We let OpenClaw loose on an internal network. Here’s what it found

In my previous article on OpenClaw I wrote:

“Even the most ‘risk-on’ organizations with deep AI and security experience, will likely find it challenging to configure OpenClaw in a way that effectively mitigates the risk of compromise or data loss, while still retaining any productivity value.”

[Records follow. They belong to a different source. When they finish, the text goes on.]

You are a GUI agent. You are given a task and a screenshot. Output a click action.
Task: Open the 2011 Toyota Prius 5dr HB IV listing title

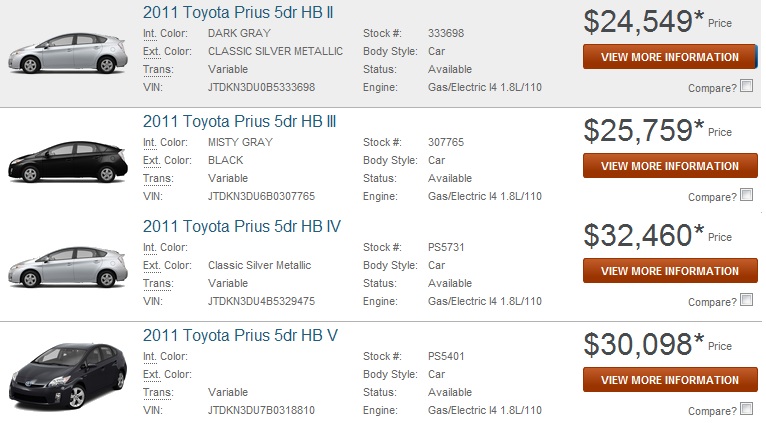pyautogui.click(x=242, y=226)
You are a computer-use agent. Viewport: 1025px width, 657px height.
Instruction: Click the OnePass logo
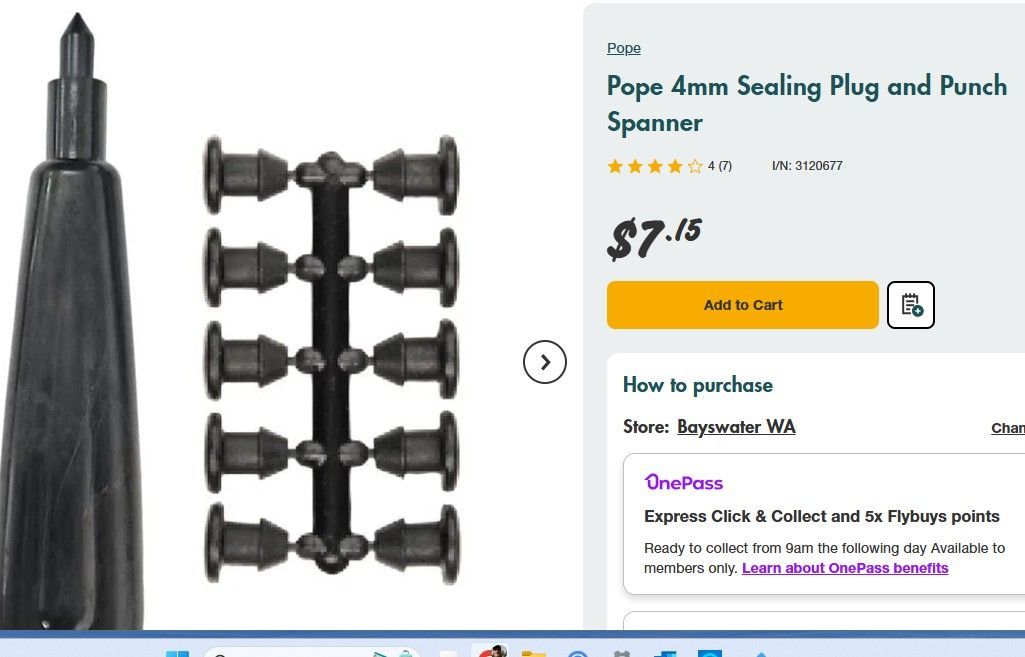[684, 482]
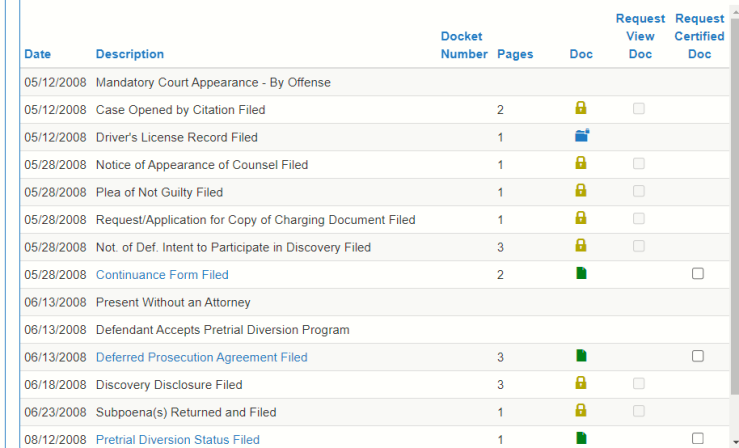Click lock icon for Plea of Not Guilty
This screenshot has height=448, width=739.
581,191
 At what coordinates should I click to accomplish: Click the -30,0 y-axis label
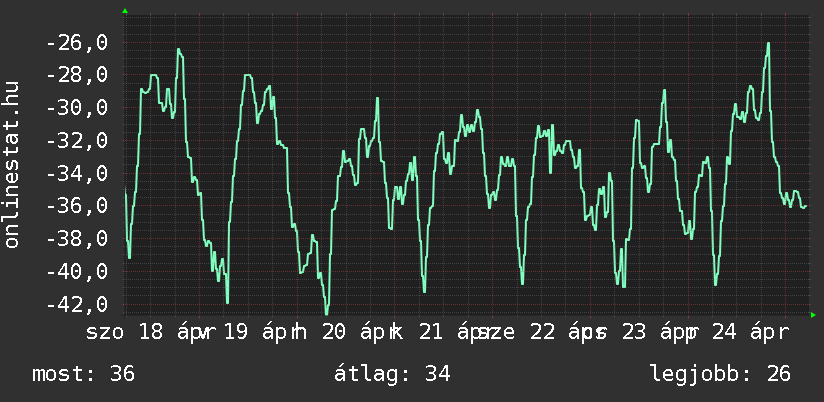(76, 108)
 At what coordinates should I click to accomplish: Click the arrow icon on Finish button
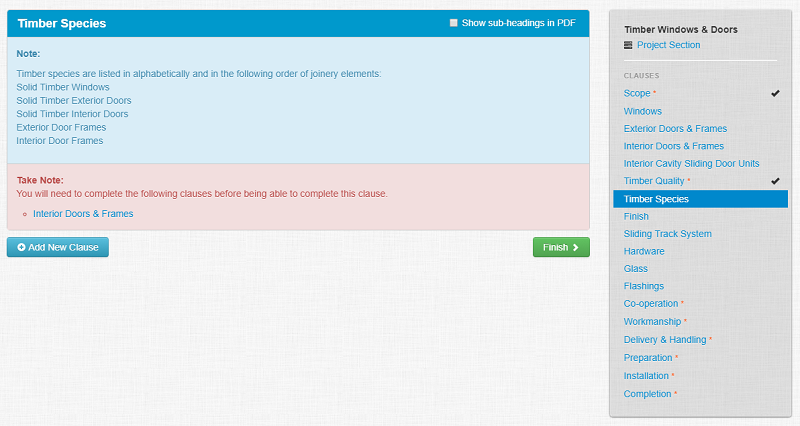click(576, 247)
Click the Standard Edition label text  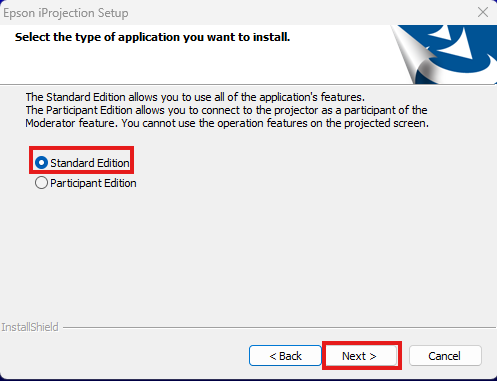click(90, 163)
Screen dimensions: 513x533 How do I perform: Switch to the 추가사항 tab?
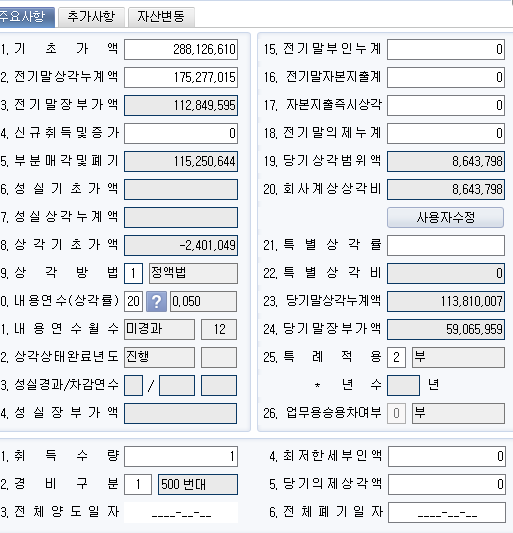coord(91,17)

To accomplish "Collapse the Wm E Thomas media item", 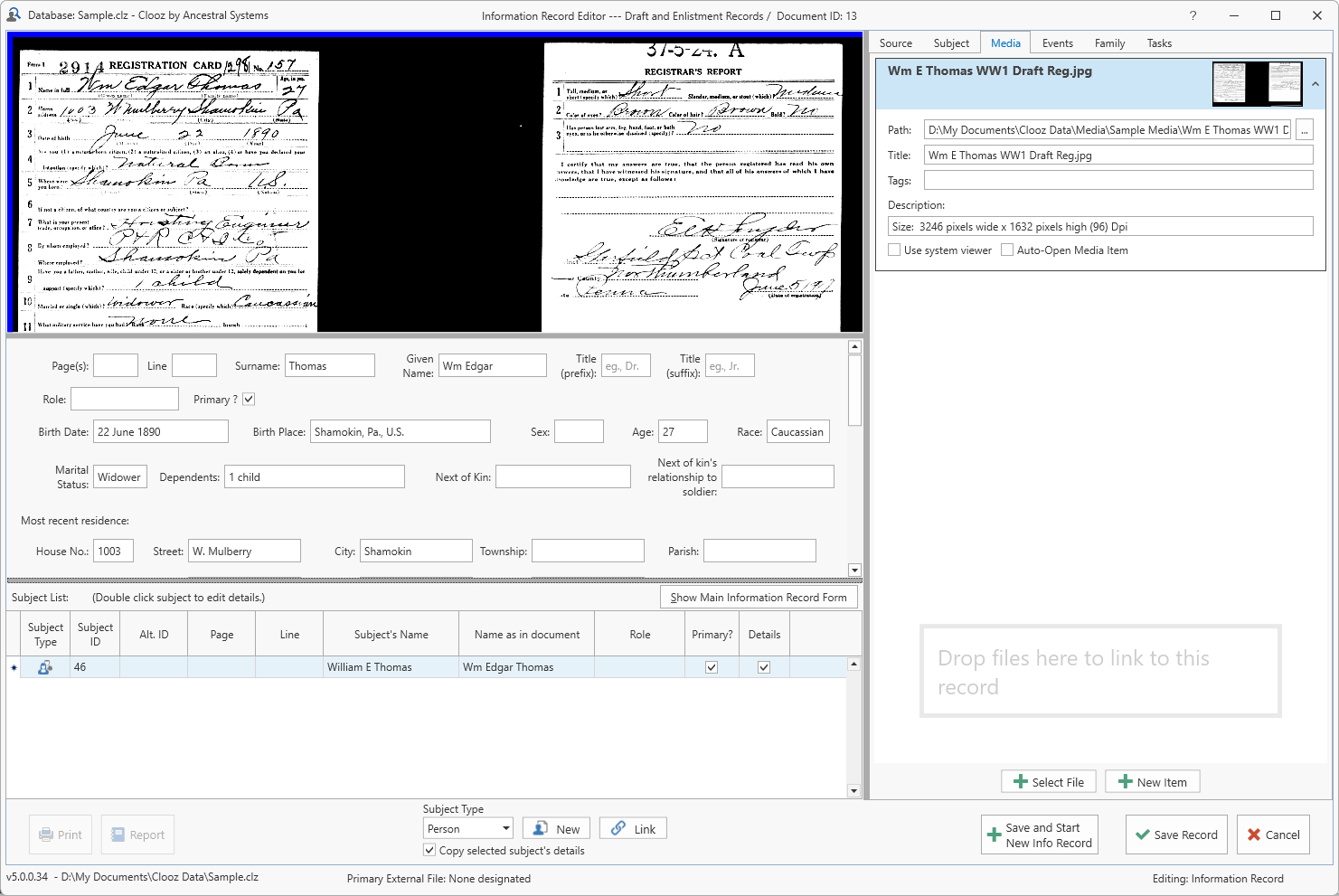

The Red Team here at Sophos took that as ‘challenge accepted’, so we devised a goal: arm OpenClaw with a standard set of red teaming tools, give it access to one of our legacy on-prem networks, and let it loose to find and exploit any issues. And do it safely.

Approach

Target

We picked a legacy on-prem network for a few reasons:

Risk mitigation – while these are real production networks, not test environments, the majority of mission critical workloads are in isolated cloud native environments. We wanted to keep a healthy distance between the tool and our crown jewels.
Control – modern cloud-native distributed systems are complex to monitor. We felt that a network-heavy approach with strict ingress and egress controls was the right approach to monitor, understand and, where necessary, control activity. It’s not impossible in cloud native systems, just harder, and we wanted to control scope.
Optimising for success – we chose a legacy network which our Red Teaming program had not hit for a while. We wanted the tool to have a decent chance of finding something!

Stealth

We didn’t attempt to be stealthy. This was run as a deliberately noisy penetration test, not a covert red team engagement: we optimised for coverage, speed, and reproducibility over evasion. As a result, the activity generated a large number of internal detections and alerts across our monitoring stack — which, in this context, was a feature rather than a bug. A stealthy Red Team style engagement would have required a different architecture and likely hit a lot more model guardrails.

Safety

Without a doubt the most important parts of the test were the guardrails and skills we developed. The majority of the team’s time was spent creating the operating framework to ensure our agent did not completely destroy the environment, and more importantly, not delete all of our emails.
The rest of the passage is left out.